Based on Liu’s proof-of-concept short of the same name, which played numerous Oscar-qualifying festivals, Better Life is said to mix dark satire and grounded sci-fi elements in an AAPI-centered story about ambition, family, and identity. When a groundbreaking medical procedure promises to turn slackers into overachievers, an aging father sees it as his last chance to achieve the American Dream…through his unemployed adult daughter.
Liu based the film on experiences with her immigrant father and adapted it as a feature under the mentorship with Park, which whom she connected through the Alliance of Women Directors. Annie Huang will produce alongside Samantha Gao (Smoking Tigers), who also serves as line producer. The project is the rare one shooting in Los Angeles, under the California Film & Television Tax Credit Program, kicking off production in September.
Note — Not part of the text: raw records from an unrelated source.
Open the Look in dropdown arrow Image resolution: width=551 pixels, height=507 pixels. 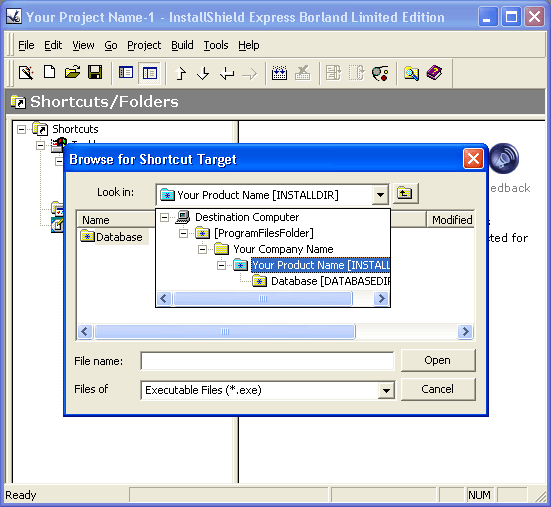click(x=380, y=195)
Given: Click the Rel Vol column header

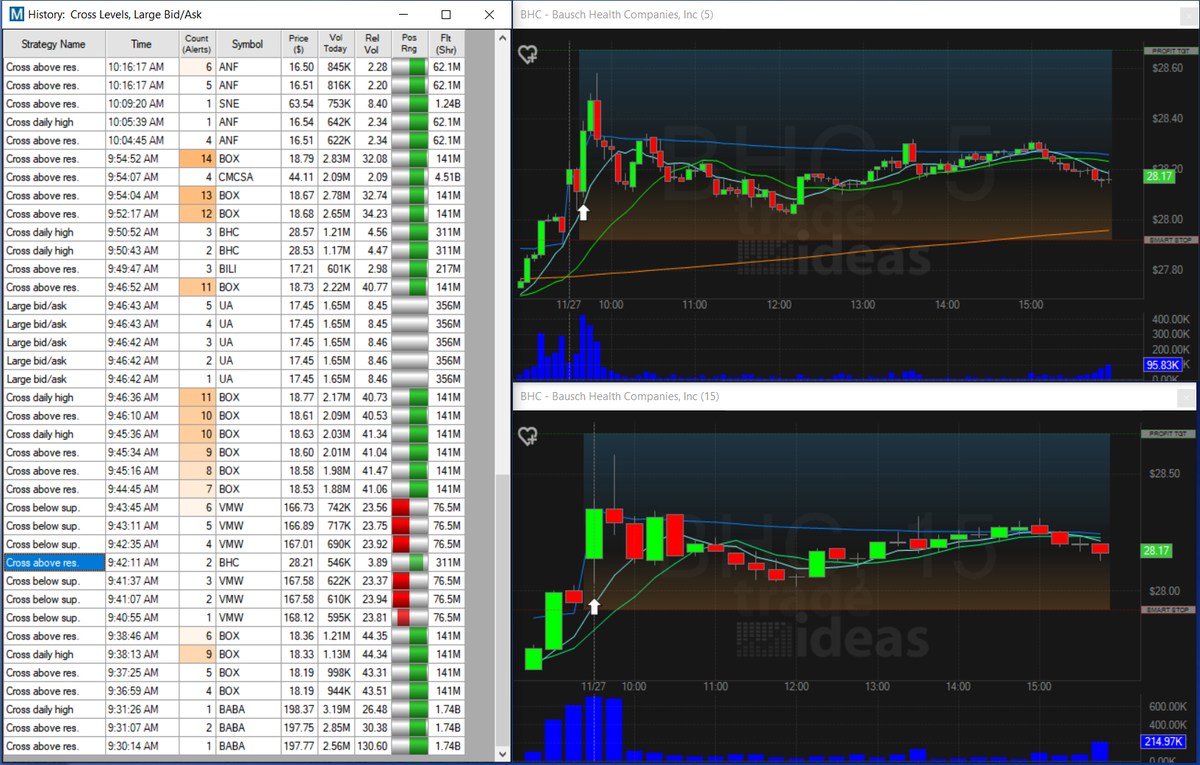Looking at the screenshot, I should pos(372,44).
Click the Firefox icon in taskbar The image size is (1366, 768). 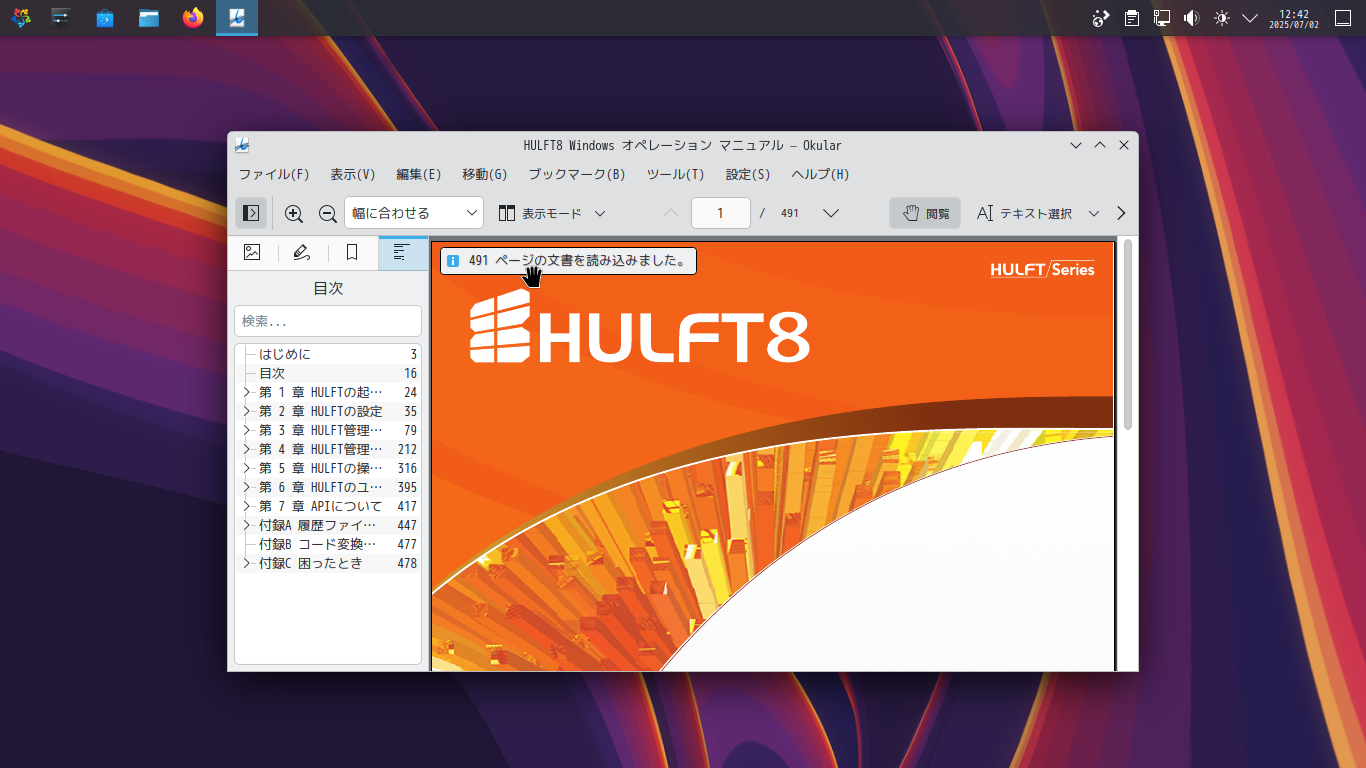pyautogui.click(x=193, y=18)
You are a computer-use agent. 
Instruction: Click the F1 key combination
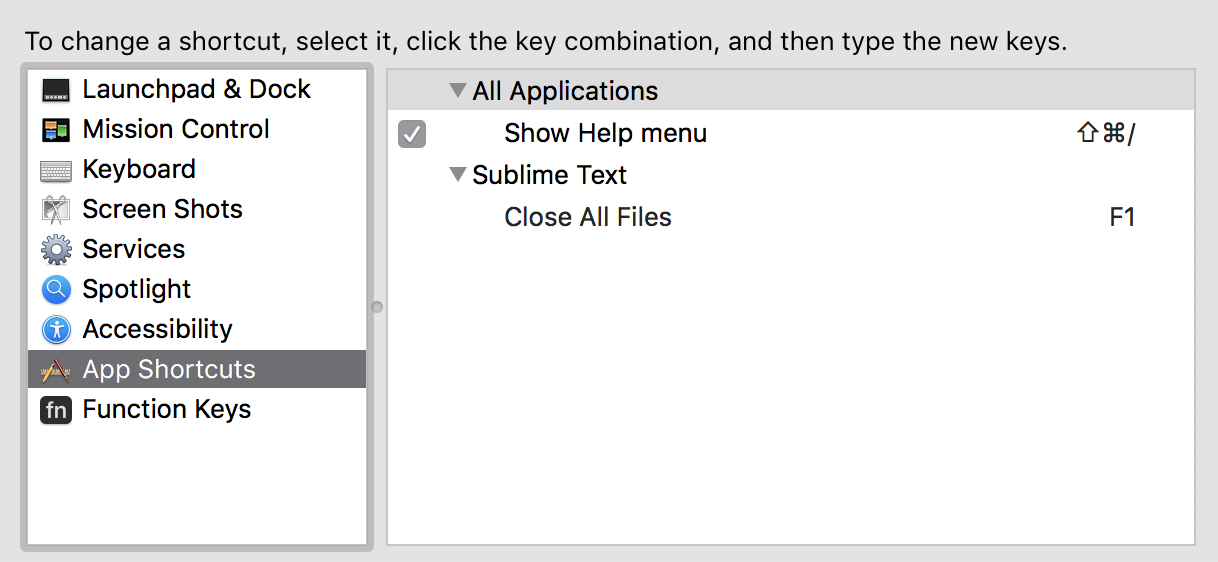pos(1122,217)
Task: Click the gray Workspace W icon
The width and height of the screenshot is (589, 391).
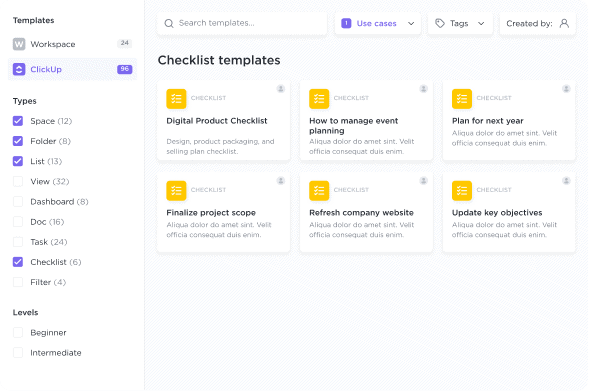Action: [19, 44]
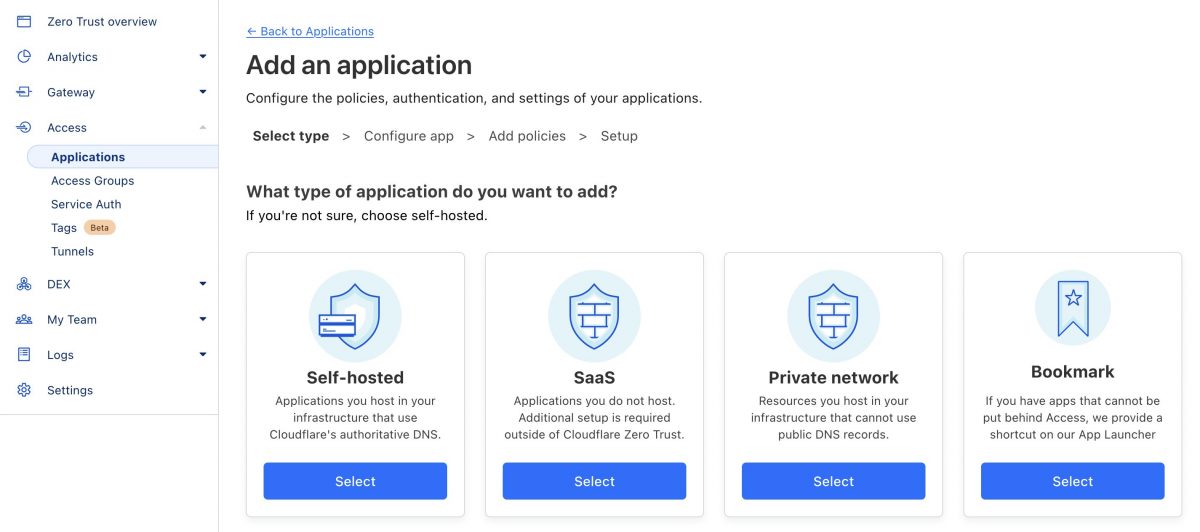Click the Logs document icon
Viewport: 1200px width, 532px height.
click(x=24, y=355)
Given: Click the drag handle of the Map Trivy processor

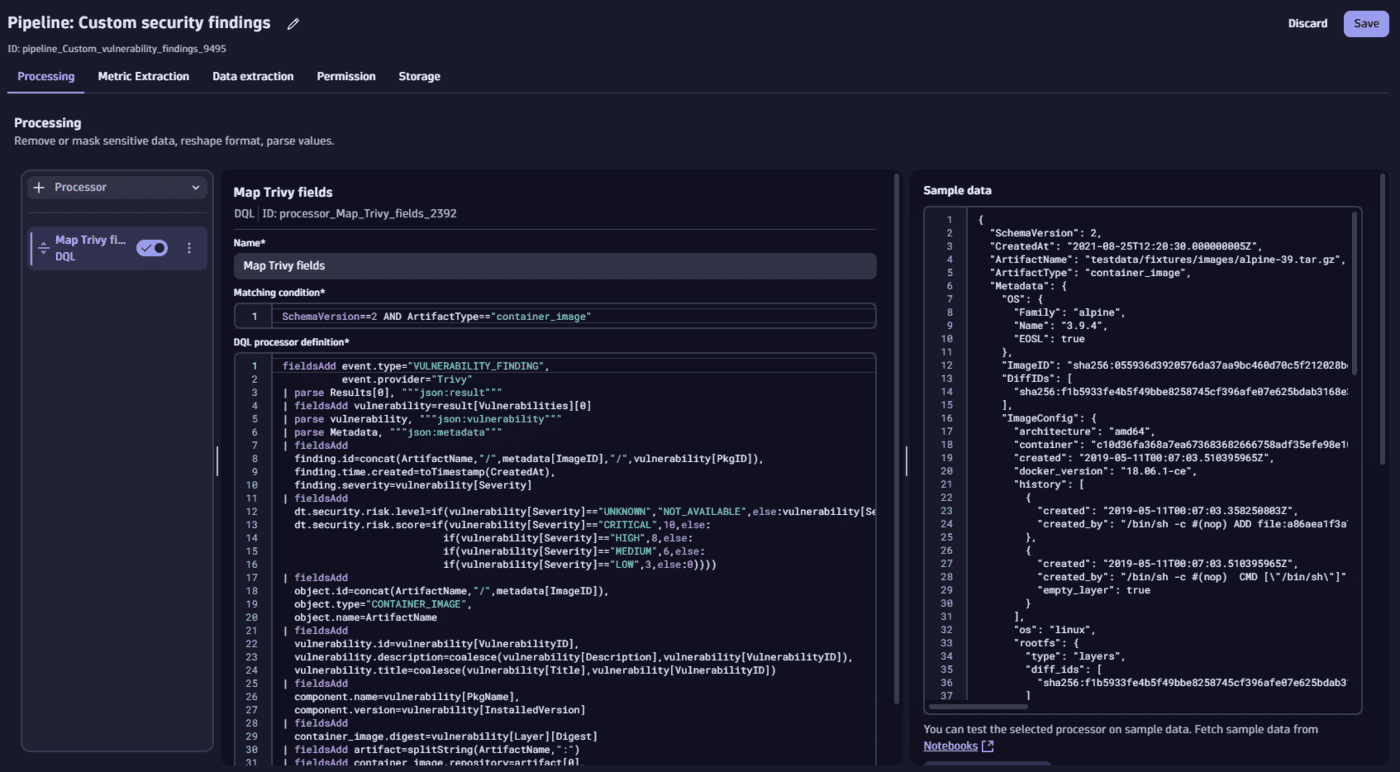Looking at the screenshot, I should click(42, 247).
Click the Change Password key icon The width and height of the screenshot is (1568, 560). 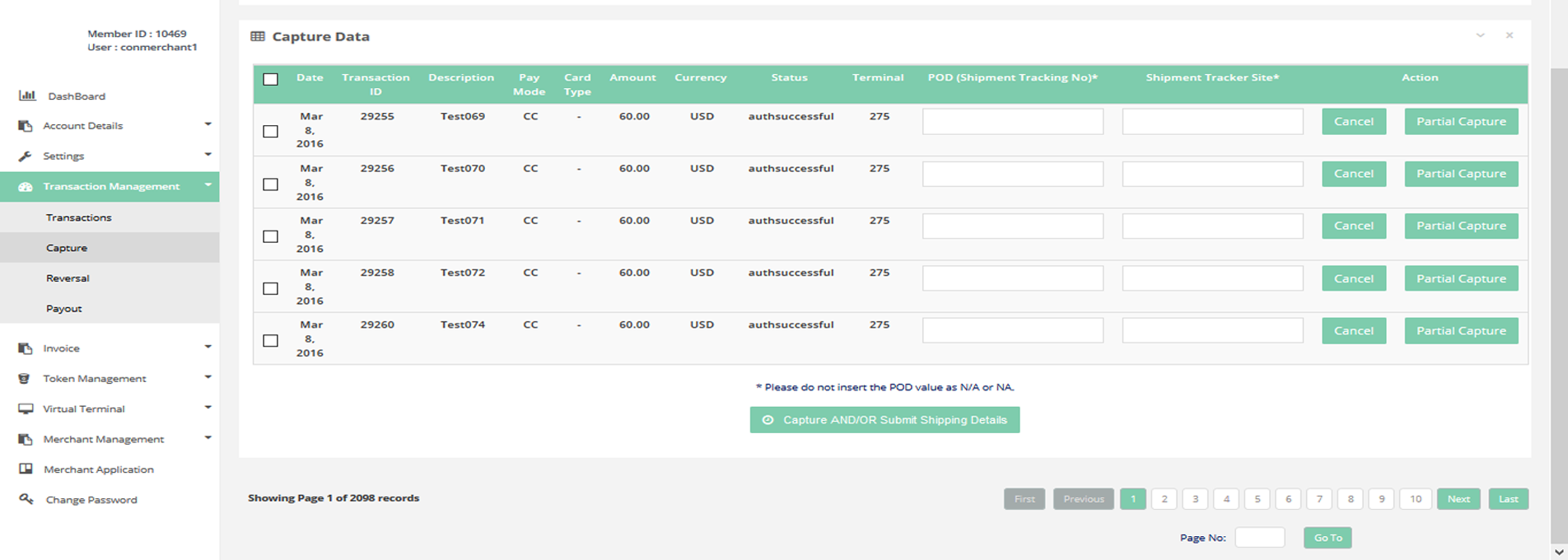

Liu is a filmmaker who grew up straddling the cultural divide between Shanghai and the Bay Area. Her work has garnered recognition at Academy-qualifying film festivals like Cinequest, the San Francisco Independent Film Festival, and Dances with Films, and is available for streaming on Amazon Prime and the Oscar-supported OTV platform. Her rom-com feature, Ming & the Banana, earned a spot in the second round of Sundance’s Development Track. Other accolades include being selected for the Alliance of Women Directors’ 2024 Rising Director Fellowship, as well as the 2024 Satellite Collective Fellowship, 2023 Frieze LA Fellow with Endeavor Content, and Ghetto Film School. She is currently unrepped.
Park is represented by Artists First and UTA; Wen by Innovative Artist and Link Entertainment; Booster by WME, Omnipop Talent Group, and Felker Toczek Suddleson; Cho by WME, manager Sarah Martin, and Fox Rothschild LLP; Pisharody by TalentWorks and ColorCreative; and yao by Stewart Talent, Luber Roklin, and Peikoff Mahan.